Work to complete |
Set down only these lines, exactly: the line containing "The height and width of the screenshot is (543, 1568)." and all lines through the end of the data below. Omit pictures.

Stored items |
== Segment start ==

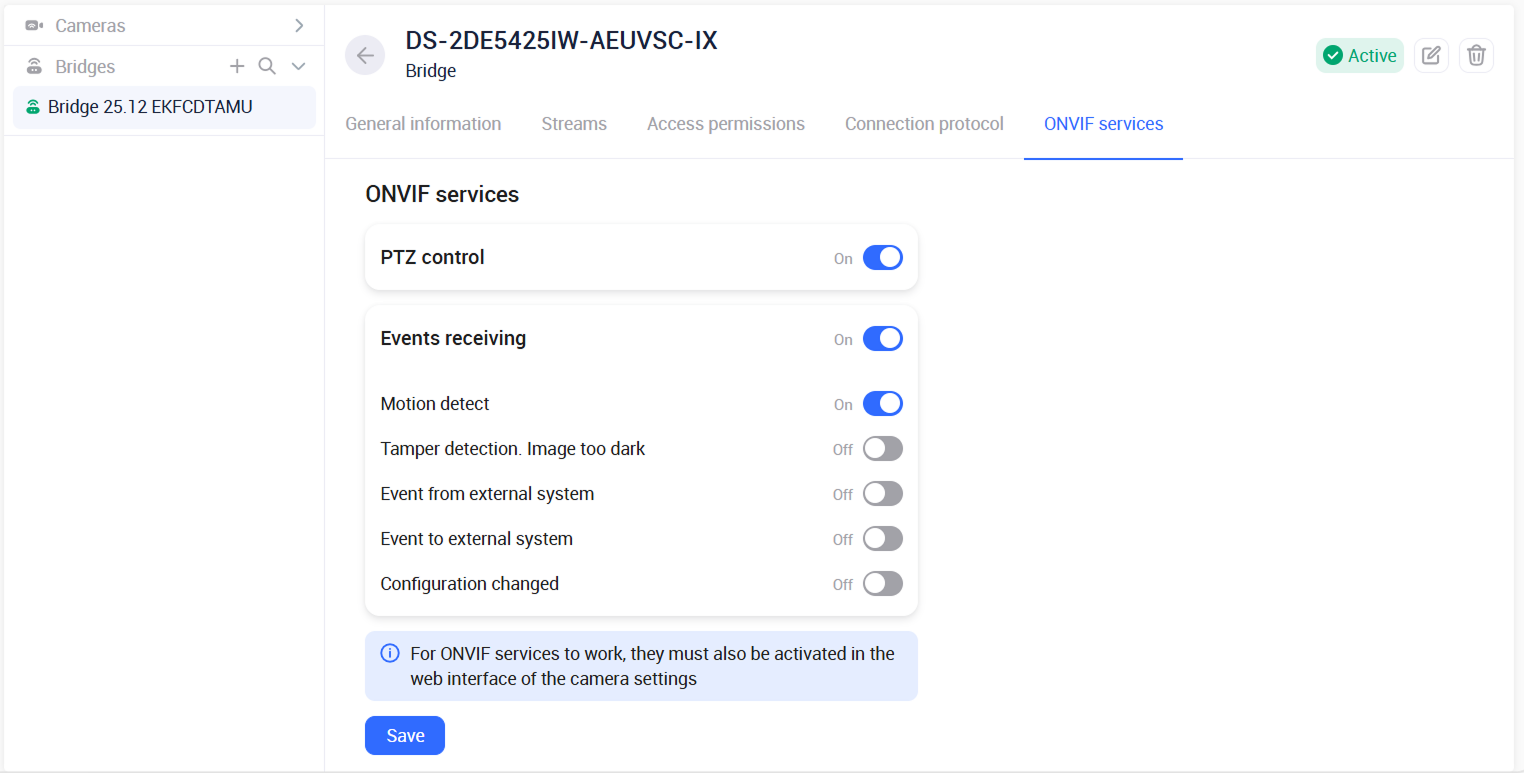Click the add bridge plus icon
Image resolution: width=1524 pixels, height=773 pixels.
pyautogui.click(x=237, y=66)
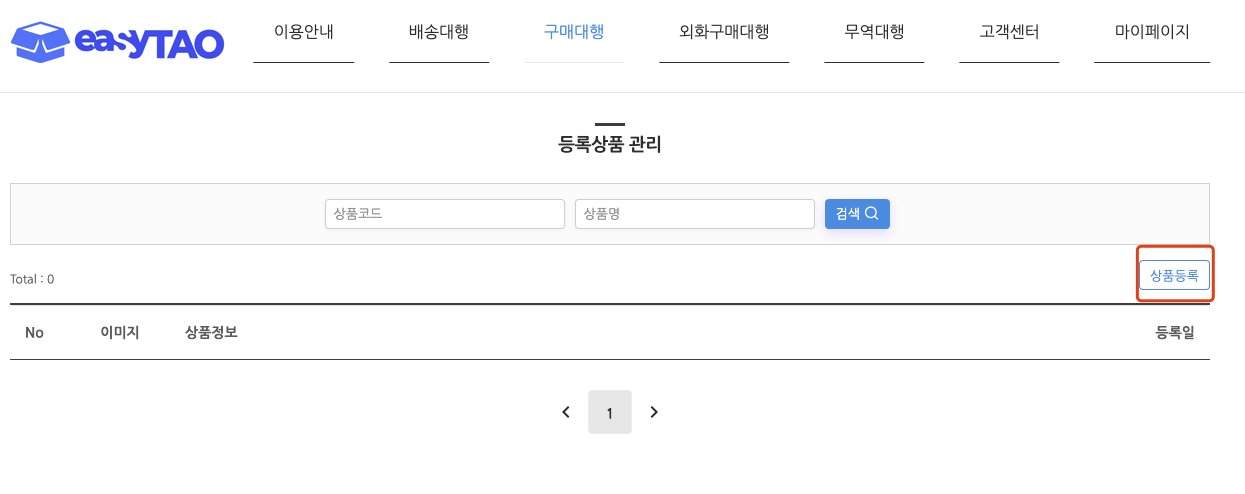This screenshot has height=494, width=1245.
Task: Select the 구매대행 menu item
Action: coord(574,32)
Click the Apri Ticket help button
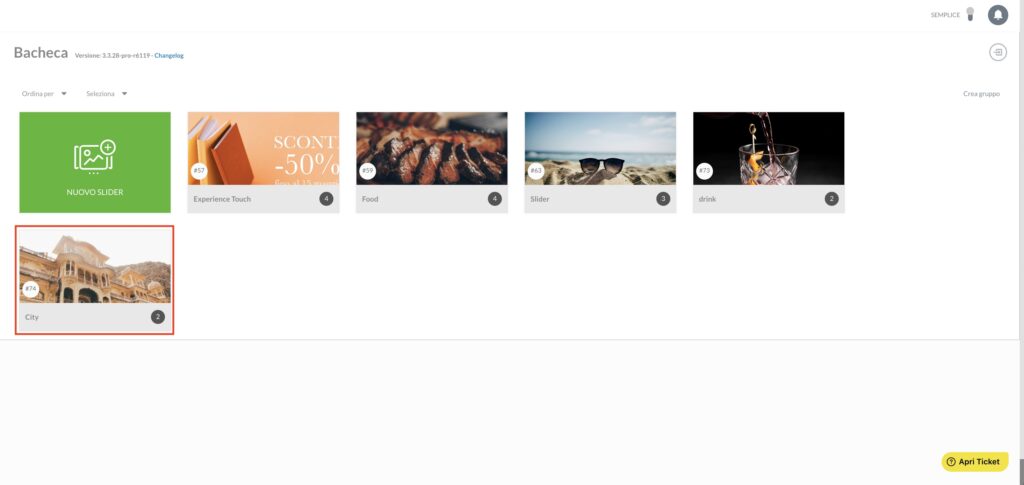Image resolution: width=1024 pixels, height=485 pixels. pyautogui.click(x=974, y=462)
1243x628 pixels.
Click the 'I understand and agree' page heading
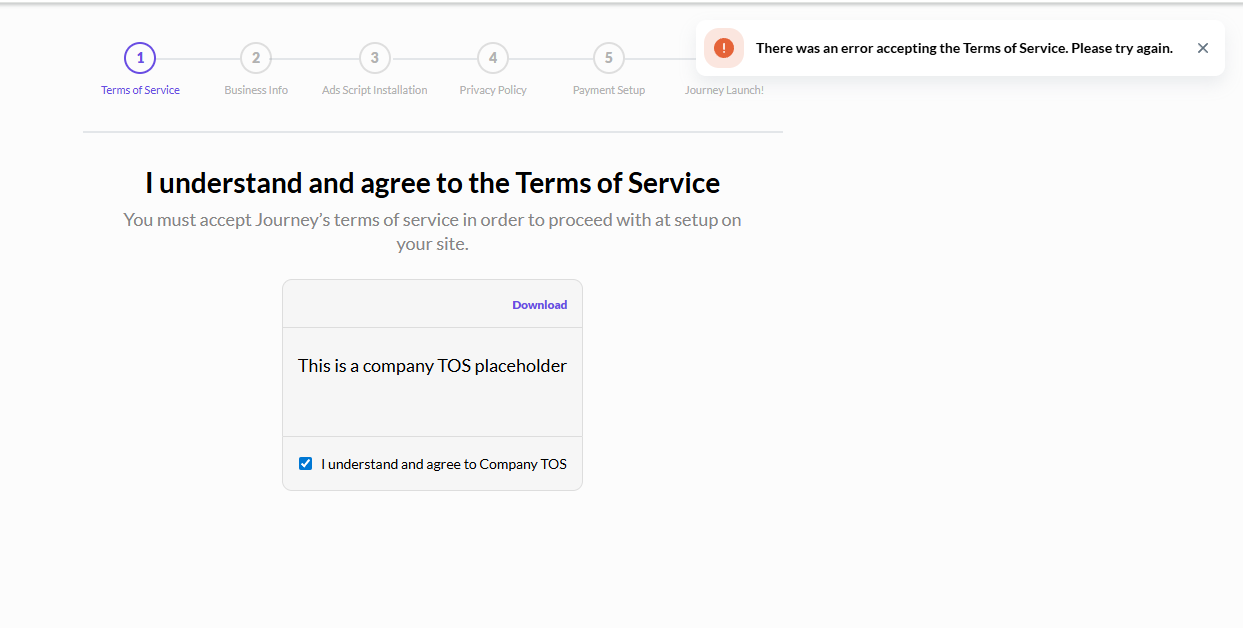(x=432, y=183)
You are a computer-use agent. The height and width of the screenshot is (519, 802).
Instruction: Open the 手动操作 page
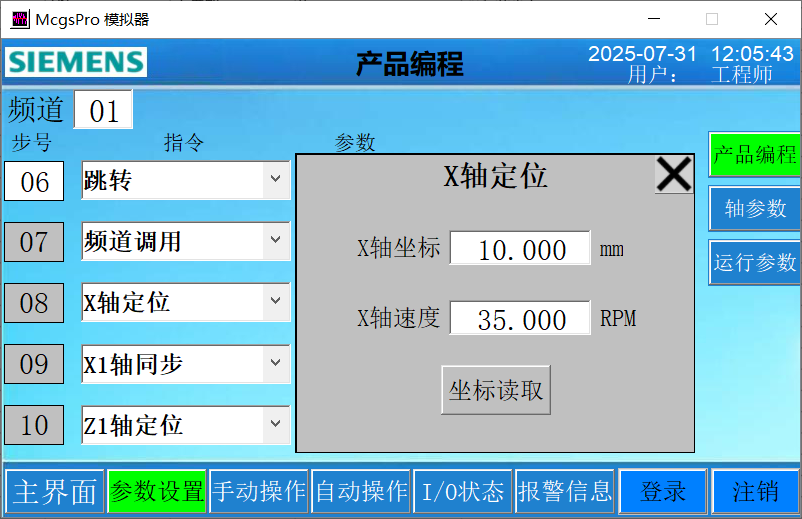pyautogui.click(x=259, y=492)
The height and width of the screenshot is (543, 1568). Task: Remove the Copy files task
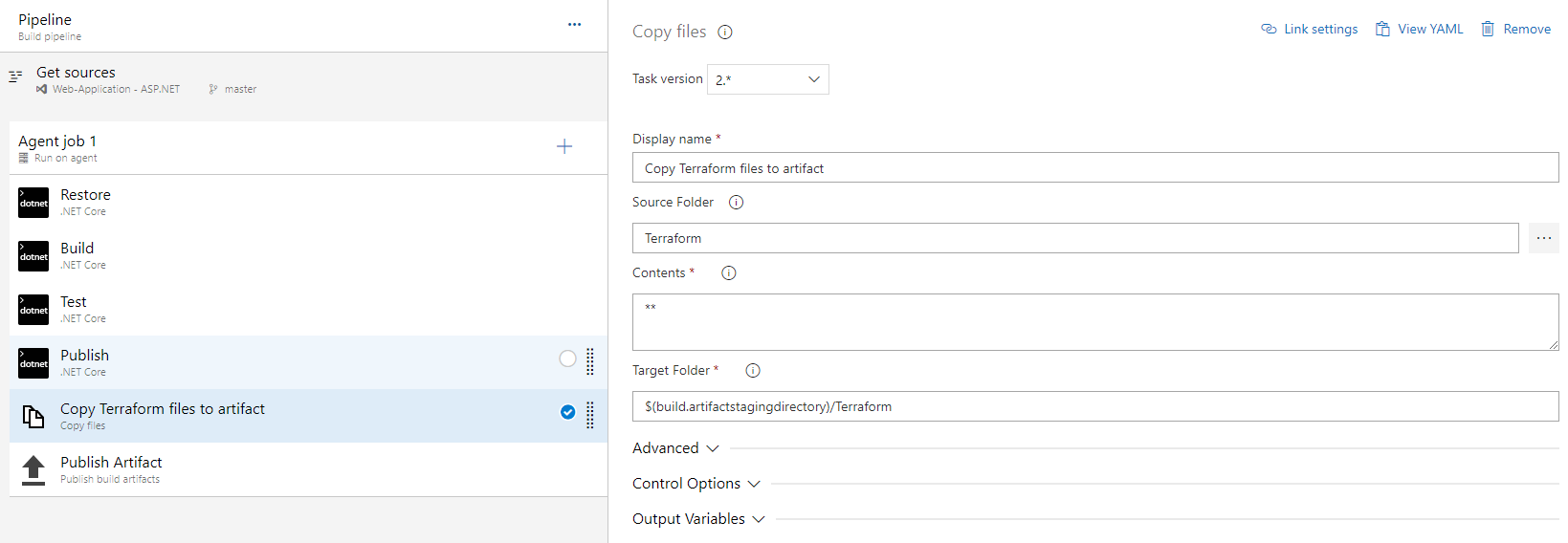(1516, 30)
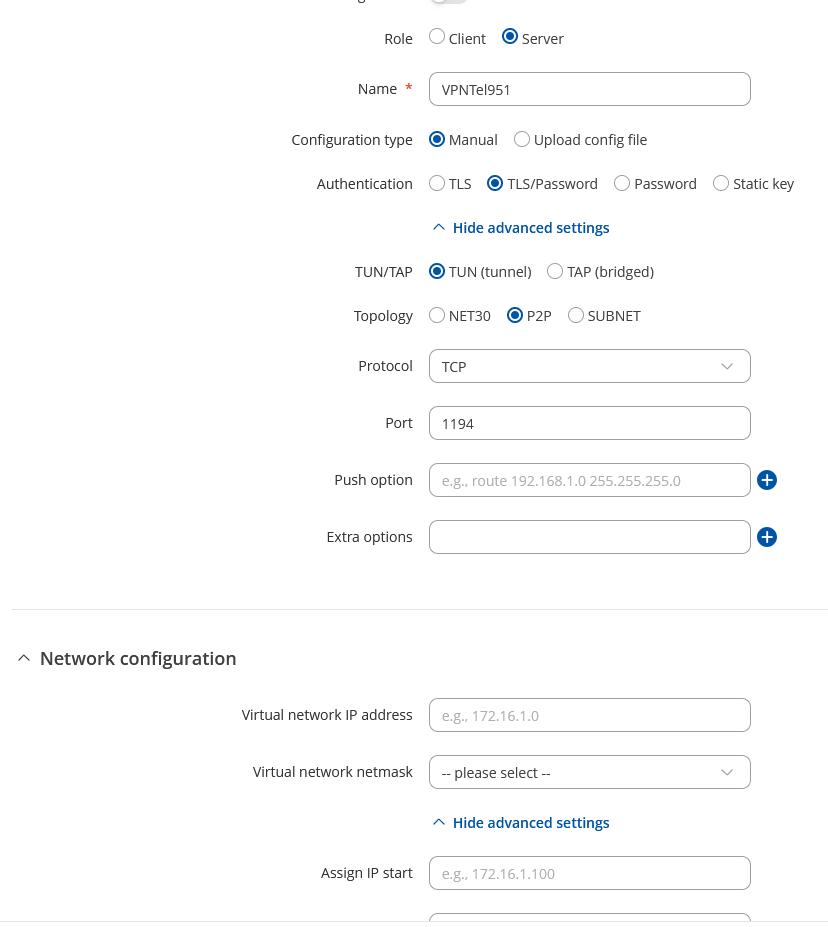
Task: Click the Name input field
Action: 589,89
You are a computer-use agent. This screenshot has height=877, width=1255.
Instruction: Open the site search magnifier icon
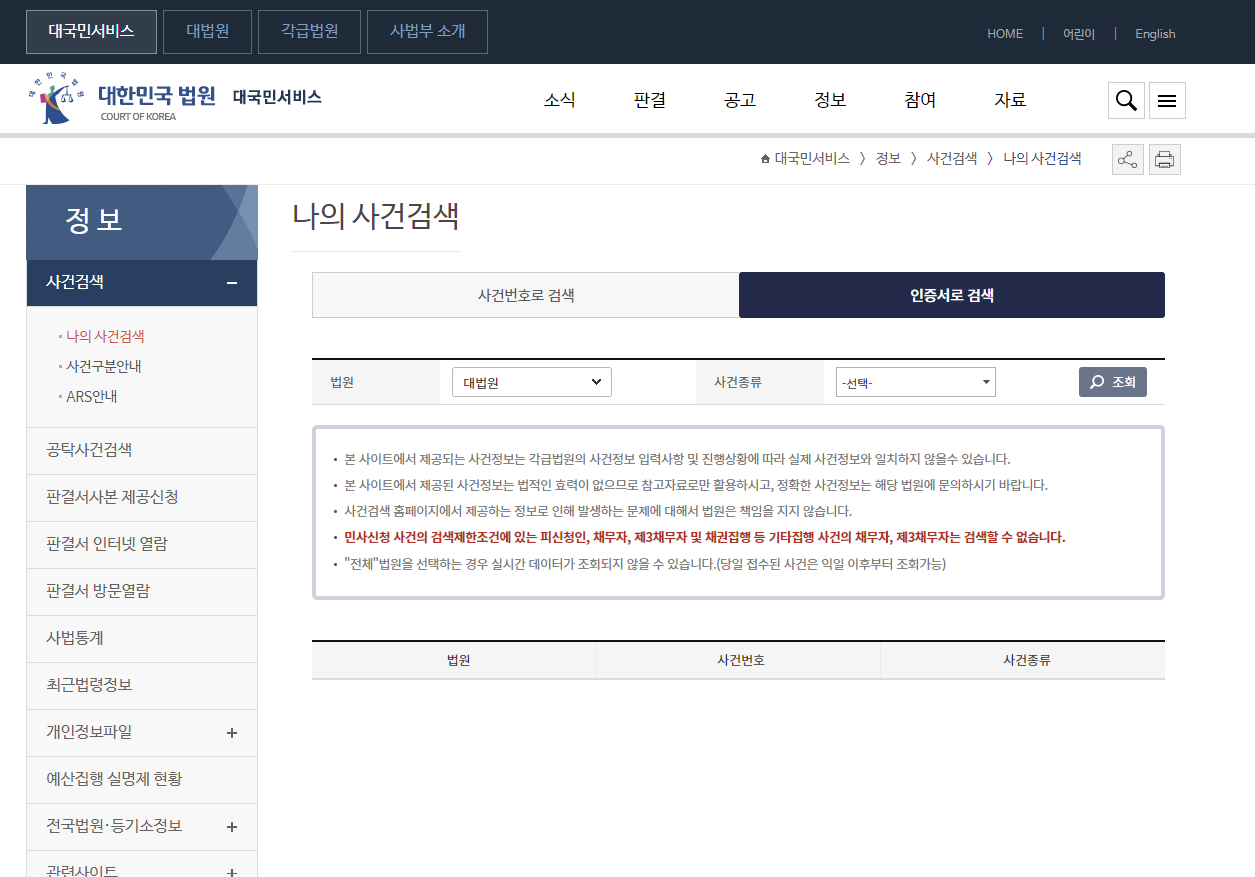tap(1125, 100)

== Segment end ==

Your solution |
The height and width of the screenshot is (543, 1568). Task: Remove the Copy files task
(1516, 30)
Task: Click the Name input field
Action: 589,89
You are a computer-use agent. This screenshot has height=877, width=1255.
Instruction: Open the site search magnifier icon
tap(1125, 100)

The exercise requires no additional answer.